**REQUIRED WORK**:
Starting with the line that contains "Viewport: 1289px width, 725px" and going on through the end of the rows below, rewrite those lines with "accomplish" swapped for "complete" and everything else unchanged. Leave the pictures out.

**ITEMS**:
* BEGIN *

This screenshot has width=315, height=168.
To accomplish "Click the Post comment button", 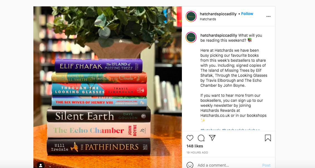I will [266, 165].
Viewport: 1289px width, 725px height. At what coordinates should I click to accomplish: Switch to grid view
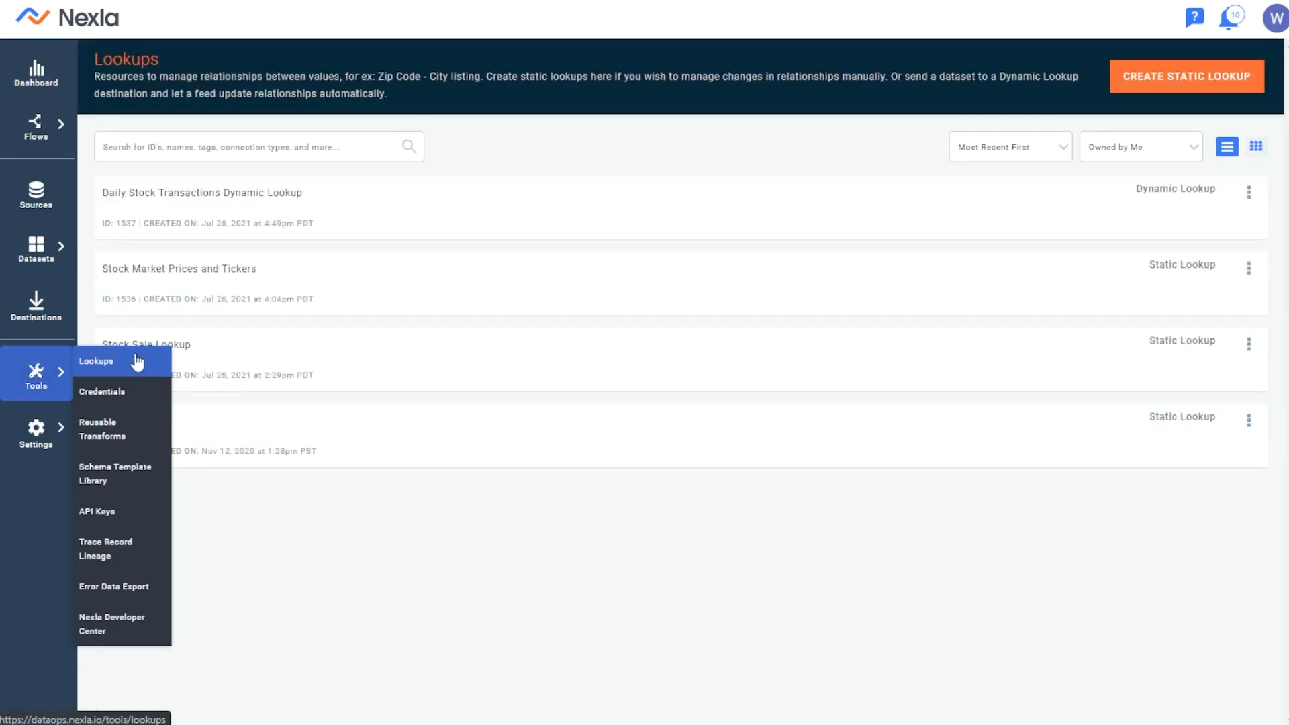1256,146
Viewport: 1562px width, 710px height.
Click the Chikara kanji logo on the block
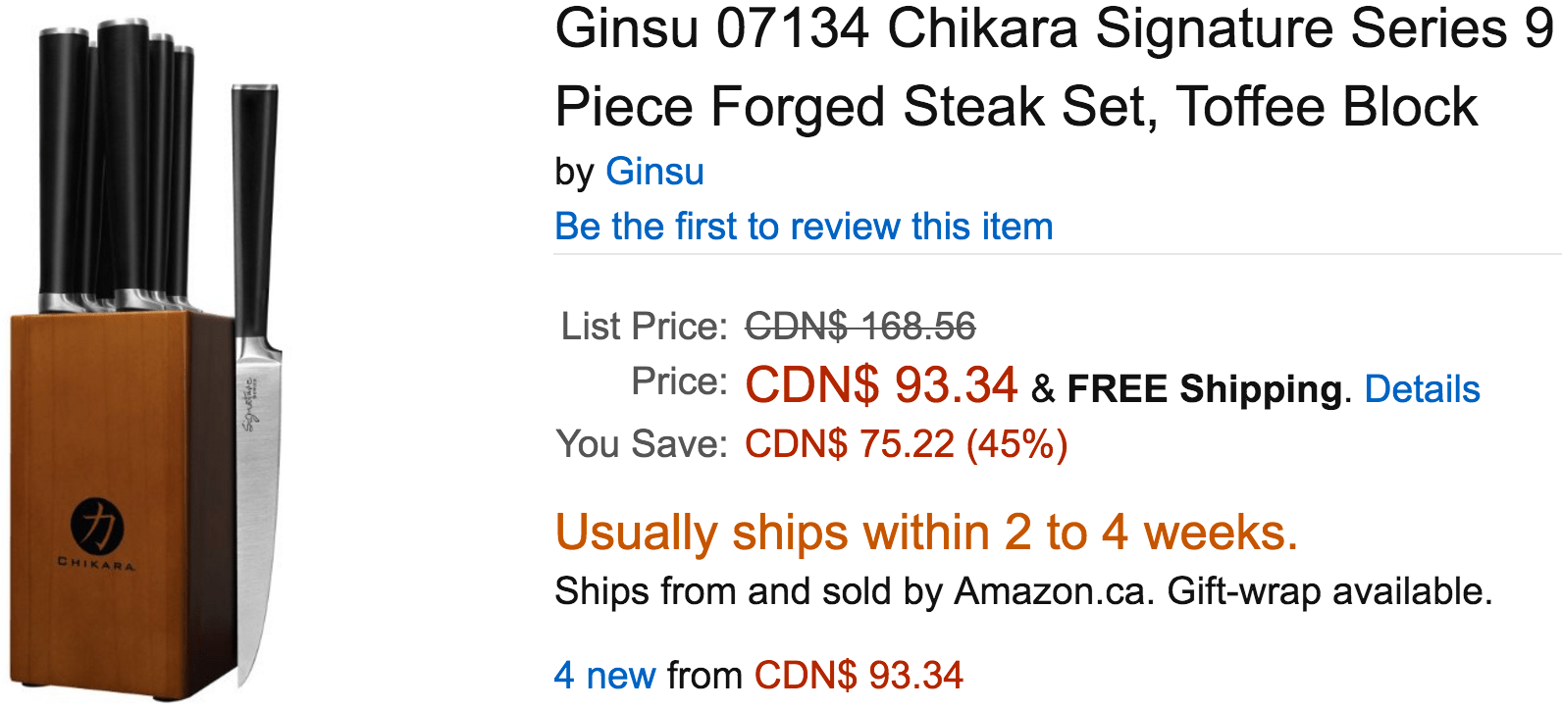(97, 525)
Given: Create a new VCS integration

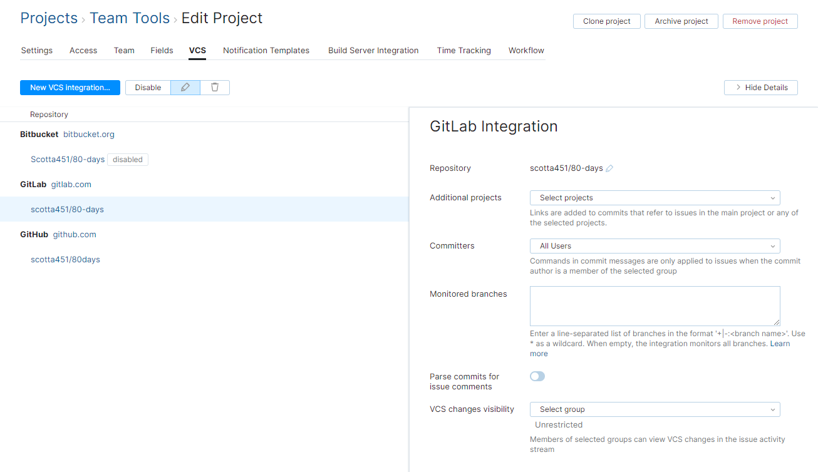Looking at the screenshot, I should [70, 87].
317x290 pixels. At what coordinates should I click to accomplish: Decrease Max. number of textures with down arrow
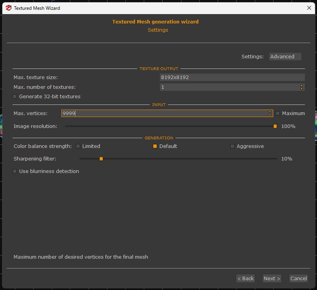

* END *

**EXERCISE SOLUTION**:
Viewport: 1289px width, 725px height. At what coordinates should I click to complete: Switch to grid view
1256,146
Viewport: 1562px width, 710px height.
Click the Chikara kanji logo on the block
(97, 525)
Given: Create a new VCS integration

Looking at the screenshot, I should [70, 87].
317x290 pixels. At what coordinates should I click to complete: Decrease Max. number of textures with down arrow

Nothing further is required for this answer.